[Rows on where targets appear]
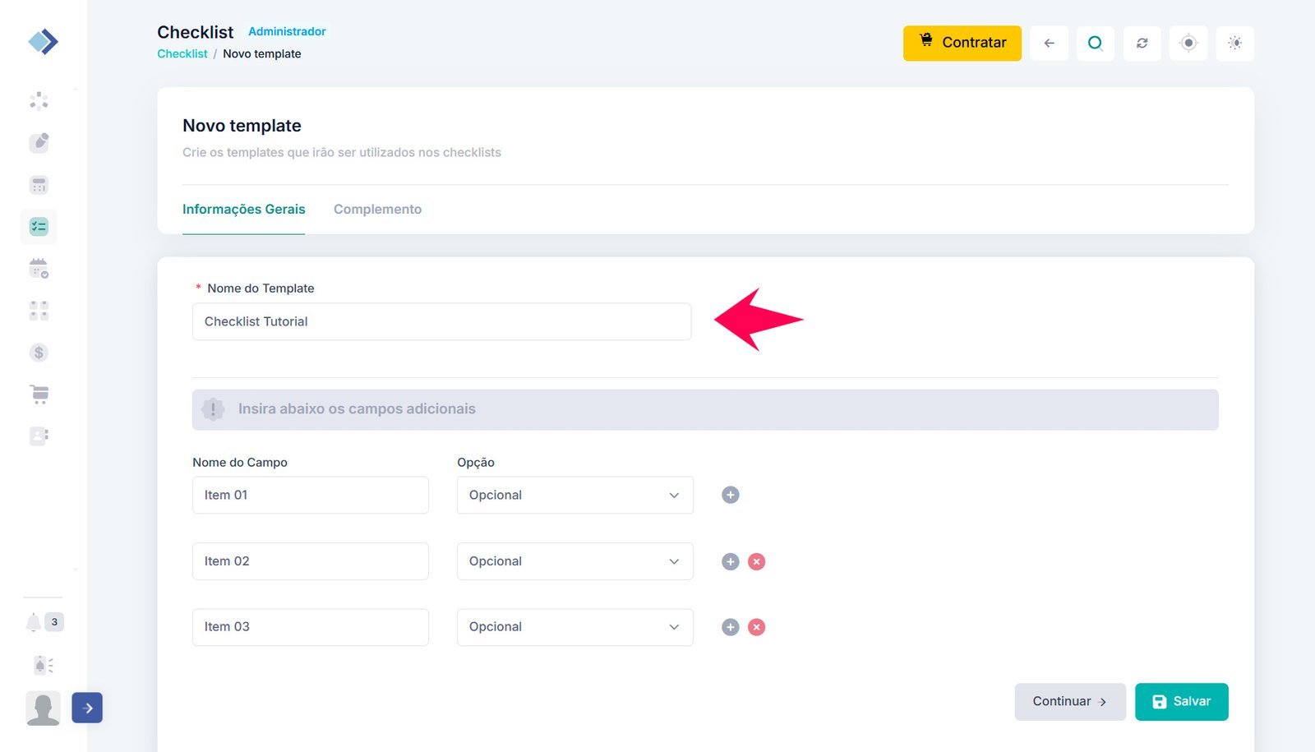1315x752 pixels.
Task: Click the calculator icon in sidebar
Action: (x=39, y=185)
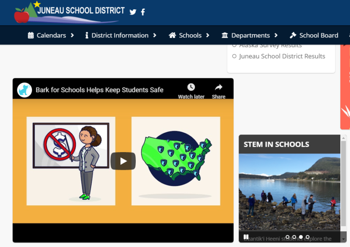
Task: Open the district's Twitter page
Action: [133, 12]
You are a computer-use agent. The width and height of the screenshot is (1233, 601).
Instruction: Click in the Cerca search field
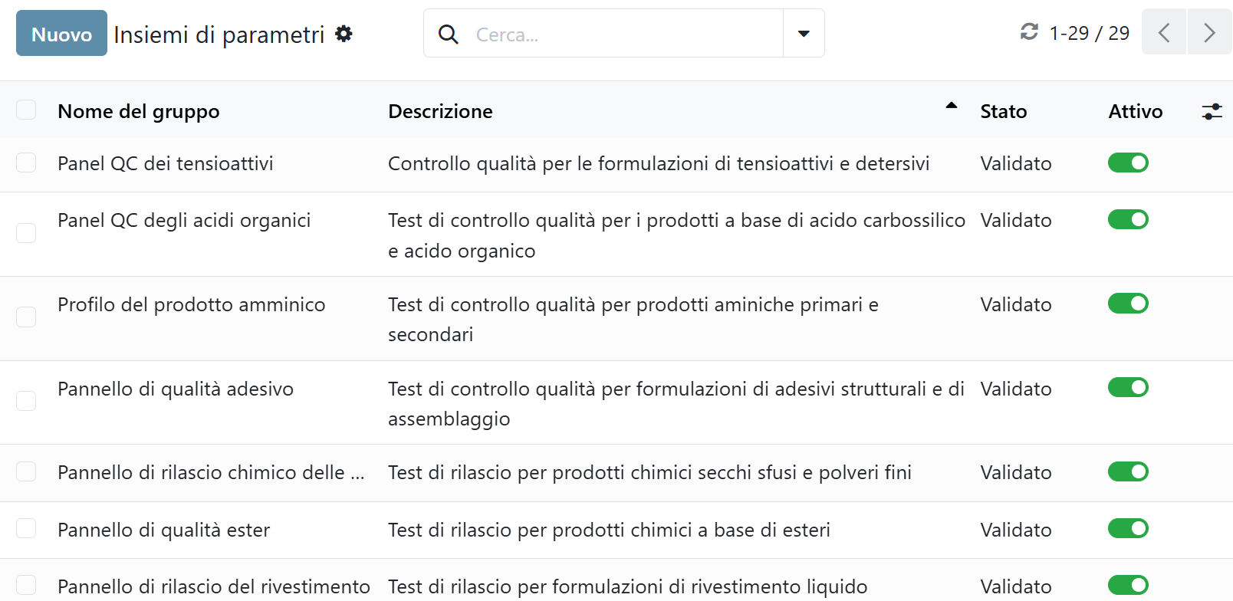[x=625, y=34]
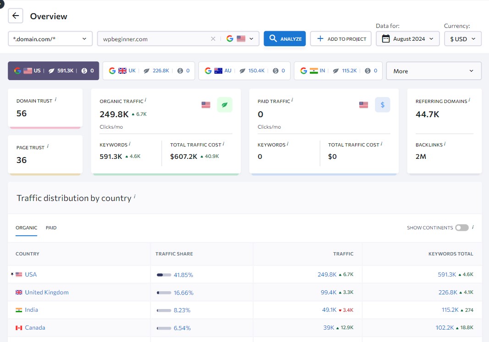Expand the $ USD currency dropdown
Image resolution: width=489 pixels, height=342 pixels.
click(x=463, y=39)
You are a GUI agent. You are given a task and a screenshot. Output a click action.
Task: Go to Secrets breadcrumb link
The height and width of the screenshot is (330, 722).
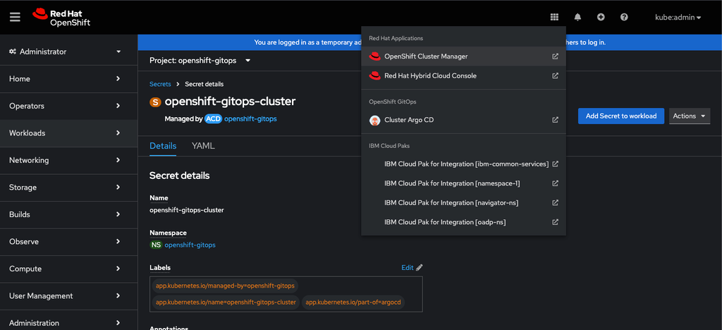(x=160, y=84)
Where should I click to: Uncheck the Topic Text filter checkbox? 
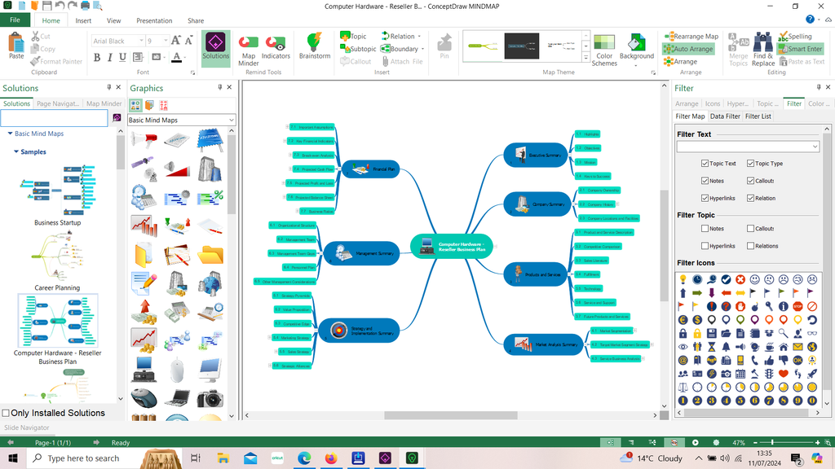(x=705, y=163)
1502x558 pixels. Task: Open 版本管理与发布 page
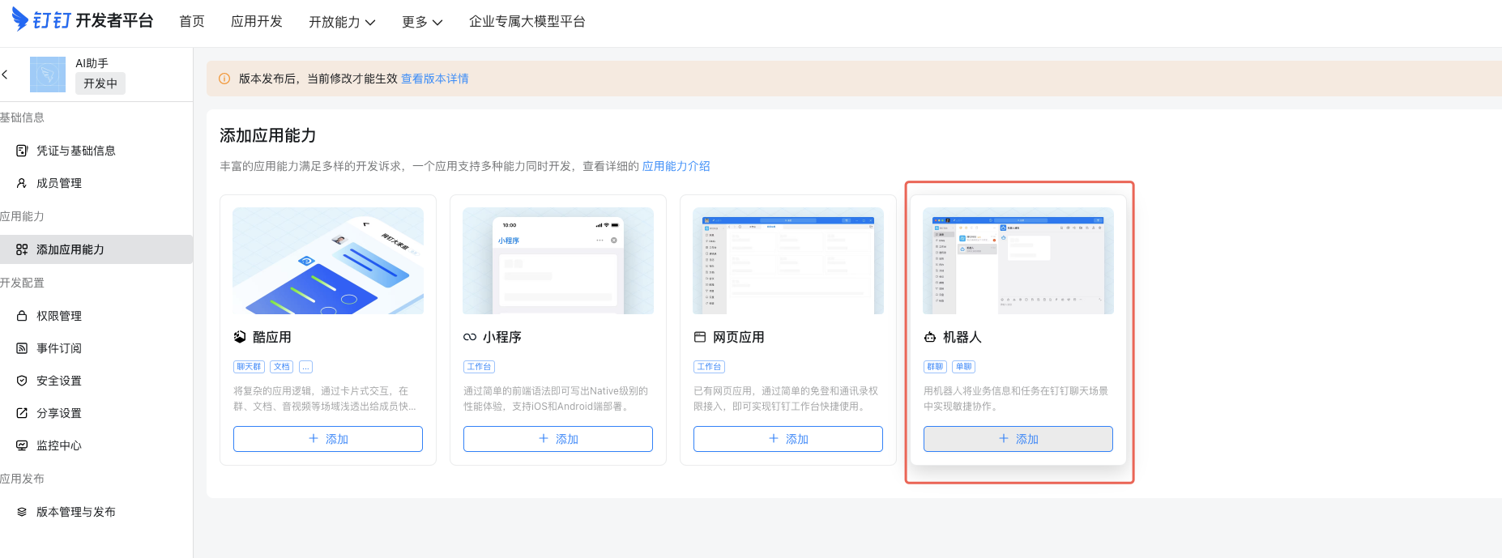pos(75,512)
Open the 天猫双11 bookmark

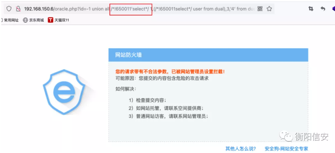(x=59, y=20)
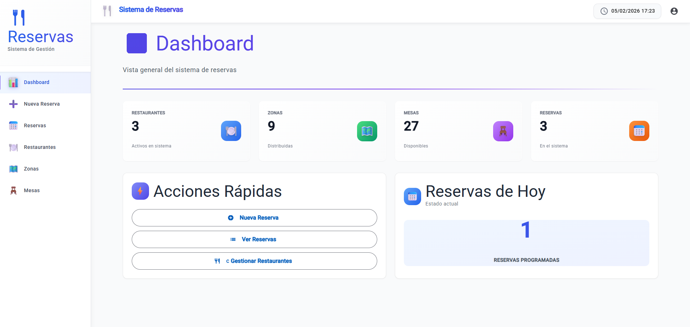Select the Dashboard sidebar icon
Viewport: 690px width, 327px height.
pyautogui.click(x=13, y=82)
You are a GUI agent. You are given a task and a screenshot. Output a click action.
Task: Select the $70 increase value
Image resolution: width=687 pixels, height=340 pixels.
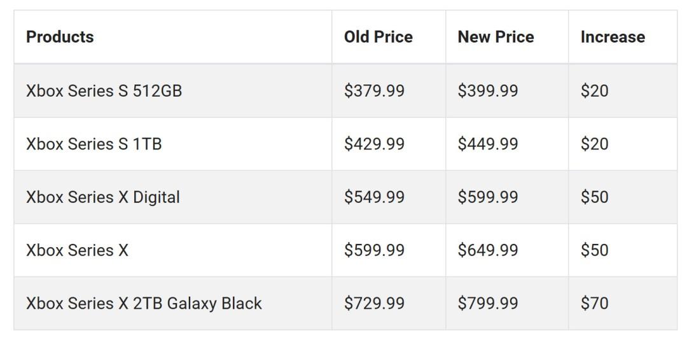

§ Task directions:
Rewrite the stretch from the line containing "Where should I" through the end of the items, changing "checkbox" to "check box" and leaving everything else intact. Omit the pictures from your output.

§ The result:
Where should I click to: Uncheck the Topic Text filter check box? 
(x=705, y=163)
1502x558 pixels. Task: Open 版本管理与发布 page
pos(75,512)
Open the 天猫双11 bookmark

(x=59, y=20)
Select the Dashboard sidebar icon
Viewport: 690px width, 327px height.
pyautogui.click(x=13, y=82)
You are a GUI agent. You are given a task and a screenshot. Output a click action.
Task: Select the $70 increase value
Image resolution: width=687 pixels, height=340 pixels.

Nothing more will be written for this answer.